Notwithstanding Isbel's amazement, she began to laugh.

"No wonder poor Mrs. Richborough was startled! Is it a man, or a tulip?"

"He looks like an ancient Saxon come to life," replied Judge, also laughing, but more moderately.

"Ulf, perhaps."

"Very likely," he agreed, without understanding her.

"Cry out and ask him if his name's Ulf."

"But who was Ulf?"

"Don't you know? Why he's the man who built your house. The trolls ran away with him, poor fellow! and probably he's been sitting here ever since, yearning to get back home again…Do call out."

"You really want me to call?"

"If you don't I shall, and that will be immodest."

Judge shouted at the top of his voice. The man neither responded nor turned his head.

"Again!" commanded Isbel, laughing. "Louder-much louder! As if someone were running off with property of yours…"

This time Judge roared, and then Isbel added her strange clanging cry twice or thrice, laughing between whiles; but still they were unable to attract his attention.

Temporarily abandoning the effort, she turned her head and glanced sideways at Judge, with an almost joyous expression. "We can't be in October. That hawthorn's blooming…and look at those beeches over there, with their pale-green, transparent leaves…Hark!…"
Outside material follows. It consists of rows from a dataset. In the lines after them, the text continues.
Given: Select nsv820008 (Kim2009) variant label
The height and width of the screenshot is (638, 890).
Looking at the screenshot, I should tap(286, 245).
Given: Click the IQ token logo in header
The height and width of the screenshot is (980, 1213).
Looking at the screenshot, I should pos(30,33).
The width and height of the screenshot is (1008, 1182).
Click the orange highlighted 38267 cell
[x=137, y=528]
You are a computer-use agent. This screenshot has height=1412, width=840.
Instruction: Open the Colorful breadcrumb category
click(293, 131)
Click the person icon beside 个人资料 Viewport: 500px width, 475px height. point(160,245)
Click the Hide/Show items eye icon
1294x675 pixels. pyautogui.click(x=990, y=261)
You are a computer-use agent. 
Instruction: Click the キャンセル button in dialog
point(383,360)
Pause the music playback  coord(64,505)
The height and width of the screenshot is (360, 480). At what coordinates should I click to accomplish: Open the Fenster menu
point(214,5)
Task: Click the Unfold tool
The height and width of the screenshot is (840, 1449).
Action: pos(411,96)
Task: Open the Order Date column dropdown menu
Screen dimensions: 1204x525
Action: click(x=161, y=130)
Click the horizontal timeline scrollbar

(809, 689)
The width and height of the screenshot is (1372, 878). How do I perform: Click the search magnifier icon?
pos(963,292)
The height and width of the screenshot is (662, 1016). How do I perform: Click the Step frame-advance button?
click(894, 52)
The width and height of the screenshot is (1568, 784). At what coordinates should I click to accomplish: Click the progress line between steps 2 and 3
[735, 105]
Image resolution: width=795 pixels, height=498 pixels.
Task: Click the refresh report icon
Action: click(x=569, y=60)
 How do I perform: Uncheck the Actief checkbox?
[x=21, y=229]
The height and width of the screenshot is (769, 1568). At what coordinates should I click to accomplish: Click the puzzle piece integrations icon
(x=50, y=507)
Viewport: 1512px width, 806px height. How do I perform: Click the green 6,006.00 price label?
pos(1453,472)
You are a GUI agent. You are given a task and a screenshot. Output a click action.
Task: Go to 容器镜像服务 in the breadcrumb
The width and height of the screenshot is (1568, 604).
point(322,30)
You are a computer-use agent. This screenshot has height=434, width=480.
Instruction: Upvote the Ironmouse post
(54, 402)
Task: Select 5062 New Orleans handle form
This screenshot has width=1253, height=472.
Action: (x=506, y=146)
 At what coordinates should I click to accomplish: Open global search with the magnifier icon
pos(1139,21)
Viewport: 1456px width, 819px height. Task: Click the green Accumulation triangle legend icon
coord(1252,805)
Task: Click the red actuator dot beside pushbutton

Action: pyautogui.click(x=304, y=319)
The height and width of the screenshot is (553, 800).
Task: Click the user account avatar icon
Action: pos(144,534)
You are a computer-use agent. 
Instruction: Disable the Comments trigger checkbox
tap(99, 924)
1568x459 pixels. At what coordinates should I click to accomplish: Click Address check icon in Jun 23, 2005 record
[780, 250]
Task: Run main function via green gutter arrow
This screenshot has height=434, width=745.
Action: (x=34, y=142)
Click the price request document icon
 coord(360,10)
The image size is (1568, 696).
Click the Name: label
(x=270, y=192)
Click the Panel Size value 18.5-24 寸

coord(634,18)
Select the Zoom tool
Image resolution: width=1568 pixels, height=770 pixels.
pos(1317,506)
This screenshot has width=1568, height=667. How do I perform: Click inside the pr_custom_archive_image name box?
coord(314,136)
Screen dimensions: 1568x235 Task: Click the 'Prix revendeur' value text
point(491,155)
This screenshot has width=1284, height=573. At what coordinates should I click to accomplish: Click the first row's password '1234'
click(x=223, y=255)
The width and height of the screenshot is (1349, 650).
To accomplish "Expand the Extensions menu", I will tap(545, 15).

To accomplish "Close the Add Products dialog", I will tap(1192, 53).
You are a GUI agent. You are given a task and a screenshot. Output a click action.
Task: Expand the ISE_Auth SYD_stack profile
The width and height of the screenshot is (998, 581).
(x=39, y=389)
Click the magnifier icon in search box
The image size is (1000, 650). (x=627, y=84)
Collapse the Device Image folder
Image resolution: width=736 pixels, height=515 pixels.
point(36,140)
They kept quiet for a minute…A distant cuckoo was calling. The cry was regularly repeated, at very short intervals.

Judge rubbed his eyes, in actual doubt whether he were awake or dreaming. "It's spring, sure enough-but how can it be?"

"Oh, if we could only get down into it all!"

Both instinctively measured the wall beneath them with their eyes, but the distance to the ground was too great, the footholds were too precarious.